Yazılı Soru: Verges'in hayatını anlatan yazıdaki "Verges 1925’te Tayland’da, Fransız diplomat bir baba ve Vietnamlı bir annenin ikizlerinden biri olarak dünyaya geldi." cümlesini İngilizceye çevirin.

17.08.2013 - 02:30 | Son Güncellenme:
ZEYNEP MİRAÇ
Verges 1925’te Tayland’da, Fransız diplomat bir baba ve Vietnamlı bir annenin ikizlerinden biri olarak dünyaya geldi. Daha sonra Reunion Komünist Partisi’nin lideri olan kardeşi Paul ile onu komünizme götürecek düşünceleri, Fransız kolonisi Reunion adalarında büyürken gelişti. 2. Dünya Savaşı’nda savaştıktan sonra Fransız Komünist Partisi’ne üye oldu.

Çıkarılan Kayıtlar:
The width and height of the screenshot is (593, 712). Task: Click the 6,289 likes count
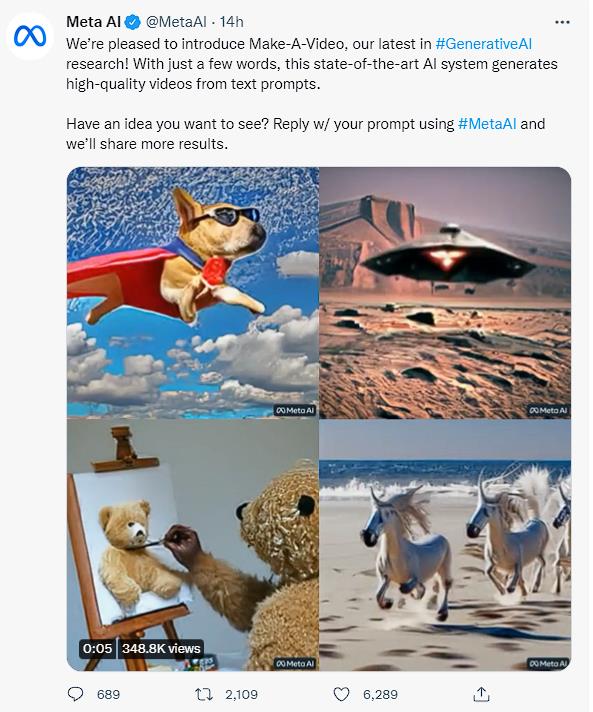[x=380, y=694]
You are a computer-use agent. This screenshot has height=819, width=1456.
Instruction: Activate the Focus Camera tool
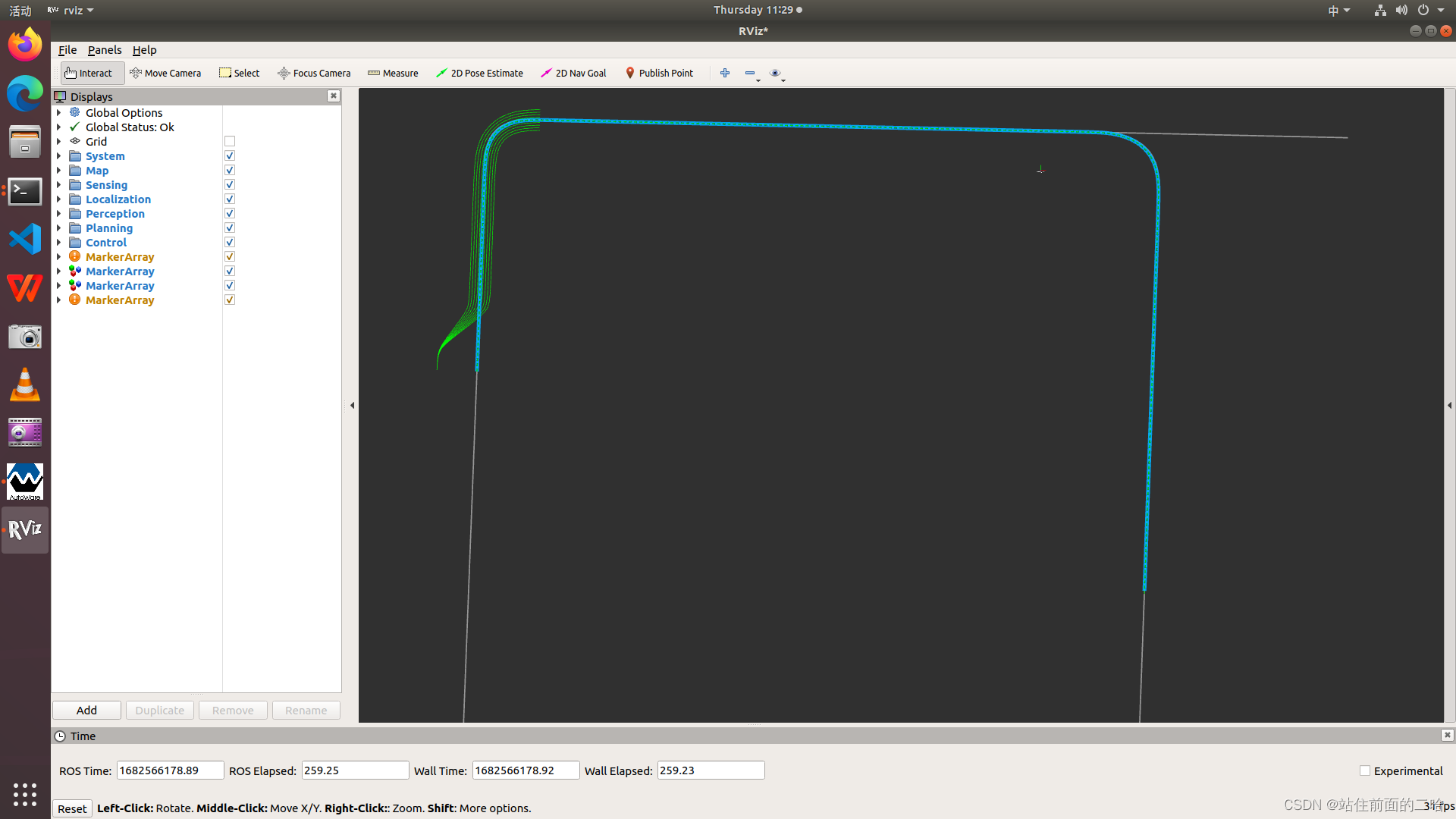click(x=314, y=73)
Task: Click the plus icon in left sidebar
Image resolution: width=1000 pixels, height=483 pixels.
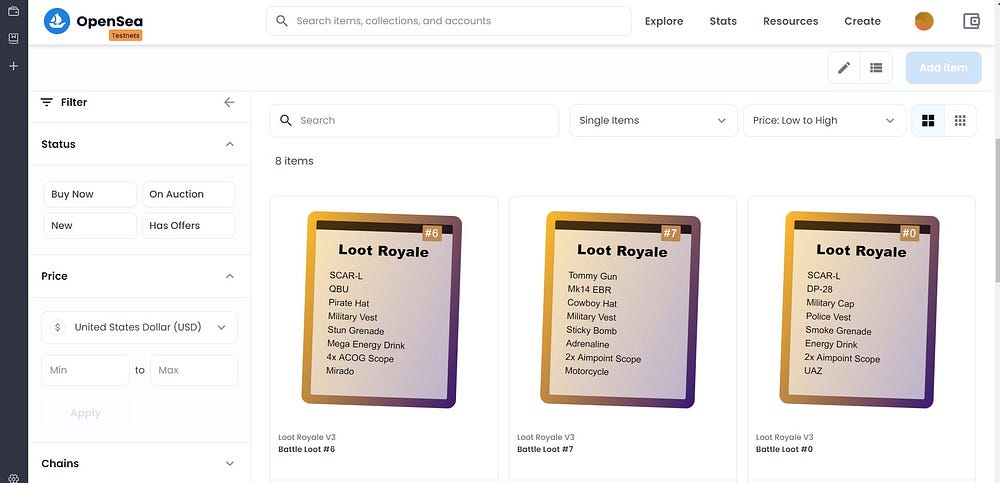Action: click(x=13, y=66)
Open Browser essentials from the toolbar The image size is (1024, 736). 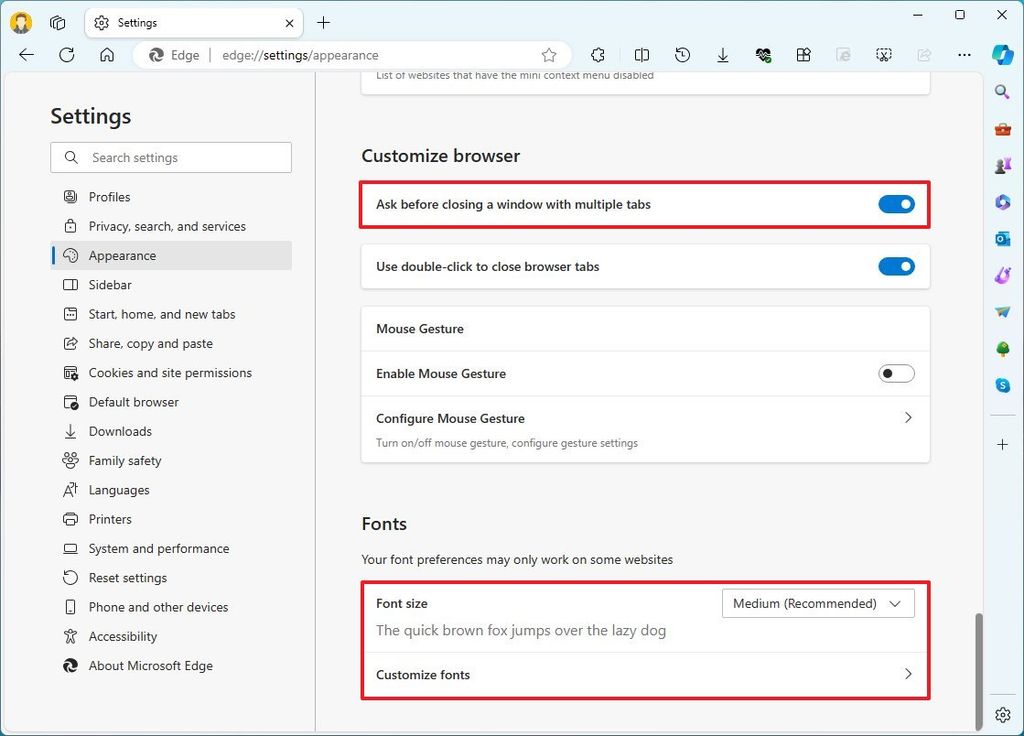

Sorunun Cevabı: Verges was born in Thailand in 1925, one of the twins of a French diplomat father and a Vietnamese mother.